→ Document excerpt:

· · ·

I've done crumby salmon and had salmon fish and chips - they are good, these folks don't know what they are missing. The crux of the biscuit is getting evenly sized pieces so you don't end up with burnt parts attached to raw parts. Personally, though, I have no aversion to eating raw salmon, so it isn't much of an issue for me. But you may want to try thinner slices of the breaded filets cooked on edge, so to speak, instead of flat. Or dice it up and mix with crumbs, veggies, egg and seasonings for salmon cakes.

Hmmm, salmon meatballs?

mjb.


----------



## shel (Dec 20, 2006)

Being a curious fellow, I had to look into the concept:

Alaska Salmon Albondiga (Meatball Soup)

Salmon Meatballs Kids Will Love Recipe


----------



## teamfat (Nov 5, 2007)

I like that meatball soup recipe. I can see a pot of salmon meatball cioppino appearing on a stove in my house in the very near future.

And as a quick side note, if you are searching the web for crispy salmon cake ideas, you may want to also look for salmon croquettes, the same sort of thing.

mjb.


----------



## geese4u (Apr 29, 2008)

Salmon Piccata sounds like something that needs to be tried.


----------



## chef27 (Sep 14, 2008)

My best salmon recipe is steaming it for about 10 minutes and serving it with a soy + mirin sauce with boiled carrots, celery stick and potatoes. Great taste and healthy!


----------

· · ·

→ Data lines:

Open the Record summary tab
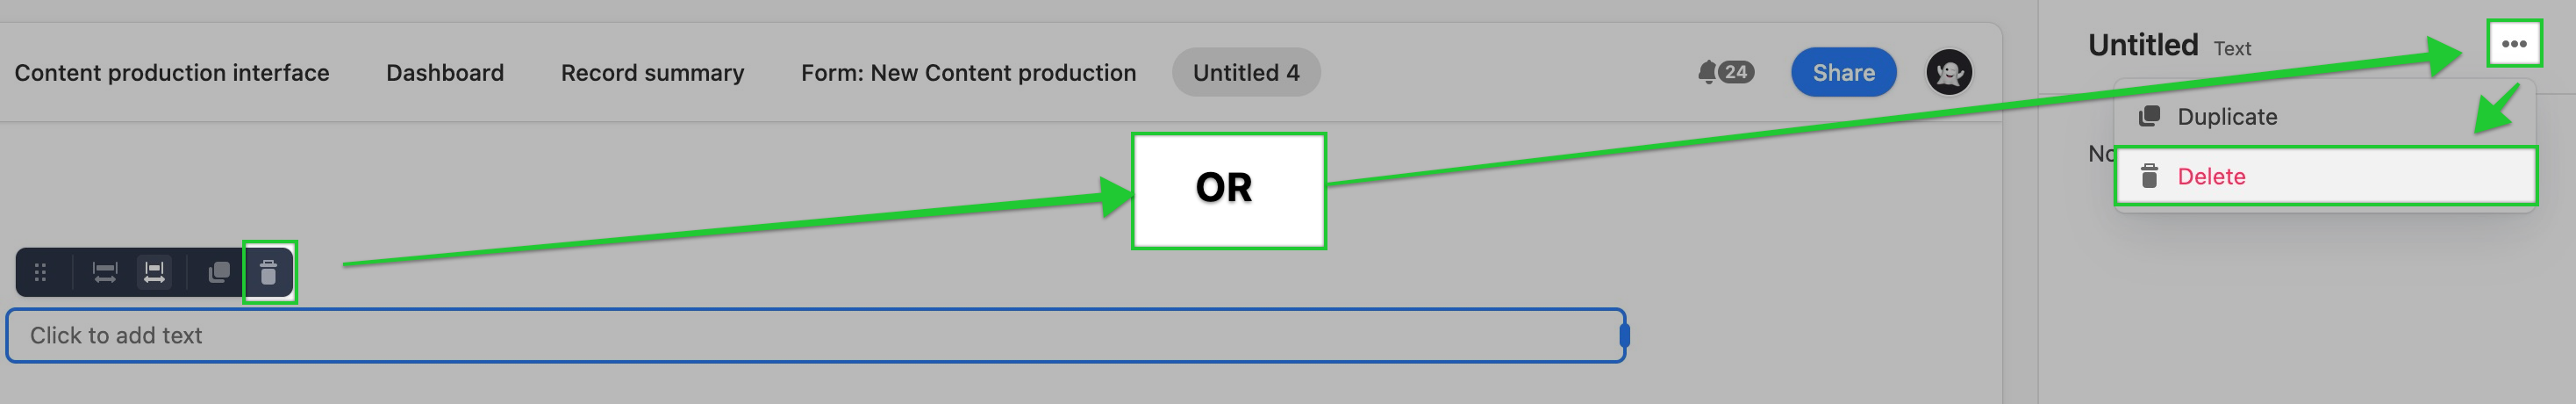click(x=653, y=73)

· · ·

→ Tasks to carry out:
A) Answer these questions from the forum thread on cooking salmon:
(i) What alternative term does the post by teamfat recommend searching for along with crispy salmon cake ideas?
(ii) Which dish does geese4u say needs to be tried?
(iii) For roughly how long does chef27 steam salmon?
B) Reproduce the passage of the forum thread on cooking salmon between "My best salmon" and "taste and healthy!", inclusive, with no alterations.

→ Worked answers:
A)
(i) Salmon croquettes
(ii) Salmon Piccata
(iii) About 10 minutes

B)
My best salmon recipe is steaming it for about 10 minutes and serving it with a soy + mirin sauce with boiled carrots, celery stick and potatoes. Great taste and healthy!